From: David Edmondson <dme@dme.org>
To: Eric Blake <eblake@redhat.com>, Sam Eiderman <sameid@google.com>,
Kevin Wolf <kwolf@redhat.com>
Cc: Tony Zhang <tzz@google.com>,
Vladimir Sementsov-Ogievskiy <vsementsov@virtuozzo.com>,
qemu-devel@nongnu.org, qemu-block@nongnu.org,
Max Reitz <mreitz@redhat.com>
Subject: Re: Clarification regarding new qemu-img convert --target-is-zero flag
Date: Thu, 11 Jun 2020 11:58:02 +0100 [thread overview]
Message-ID: <m25zbx98ed.fsf@dme.org> (raw)
In-Reply-To: <03718921-c988-98e2-3a72-3f10b9f14fcd@redhat.com>
On Wednesday, 2020-06-10 at 11:21:27 -05, Eric Blake wrote:
> On 6/10/20 10:57 AM, David Edmondson wrote:
>> On Wednesday, 2020-06-10 at 10:48:52 -05, Eric Blake wrote:
>>
>>> On 6/10/20 10:42 AM, David Edmondson wrote:
>>>> On Wednesday, 2020-06-10 at 18:29:33 +03, Sam Eiderman wrote:
>>>>
>>>>> Excuse me,
>>>>>
>>>>> Vladimir already pointed out in the first comment that it will skip
>>>>> writing real zeroes later.
>>>>
>>>> Right. That's why you want something like "--no-need-to-zero-initialise"
>>>> (the name keeps getting longer!), which would still write zeroes to the
>>>> blocks that should contain zeroes, as opposed to writing zeroes to
>>>> prepare the device.
>>>
>>> Or maybe something like:
>>>
>>> qemu-img convert --skip-unallocated
>>
>> This seems fine.
>>
>>> which says that a pre-zeroing pass may be attempted, but it if fails,
>>
>> This bit puzzles me. In what circumstances might we attempt but fail?

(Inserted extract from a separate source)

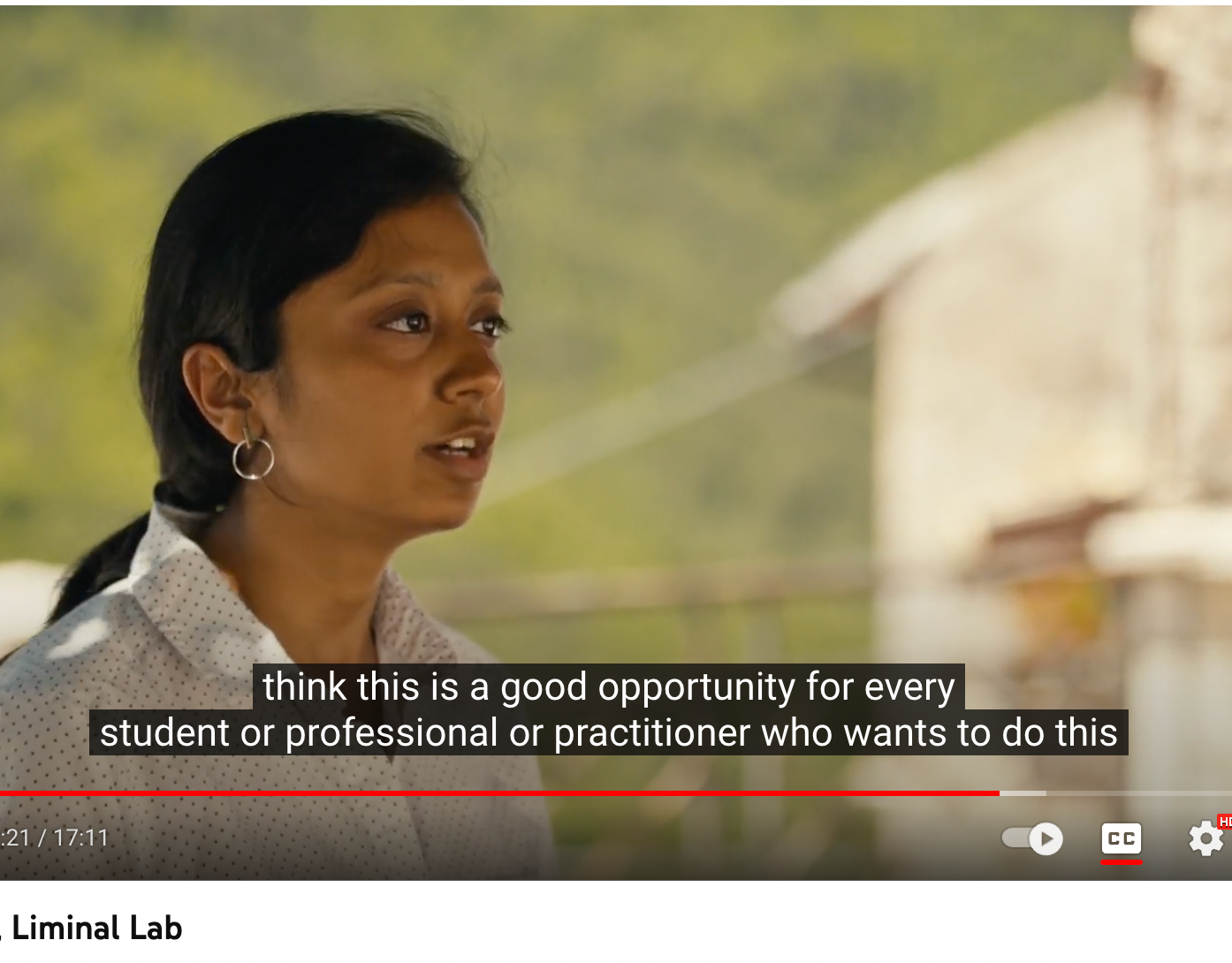Click the 17:11 duration time display

point(81,838)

>> Does it really mean "if it can be done instantly, it will be done, but
>> not if it costs something"?
>
> A fast pre-zeroing pass is faster than writing explicit zeroes. If such
> a fast pass works, then you can avoid further I/O for all subsequent
> zero sections; the unallocated sections will now happen to read as zero,
> but that is not a problem since the content of unallocated portions is
> not guaranteed.
>
> But if pre-zeroing is not fast, then you have to spend the extra I/O to
> explicitly zero the portions that are allocated but read as zero, while
> still skipping the unallocated portions.
The lack of deterministic behaviour would worry me. If the caller can't
be sure whether the unallocated portions of the device will be zeroed or
not, it feels as though the number of potential use cases is reduced.
The optimisation is focused on images where there are a significant
number of allocated zero blocks. Is that a common case? (It obviously
exists, because many images generated before "--target-is-zero" will be
like that, but perhaps they would be better cleaned by an unallocator.)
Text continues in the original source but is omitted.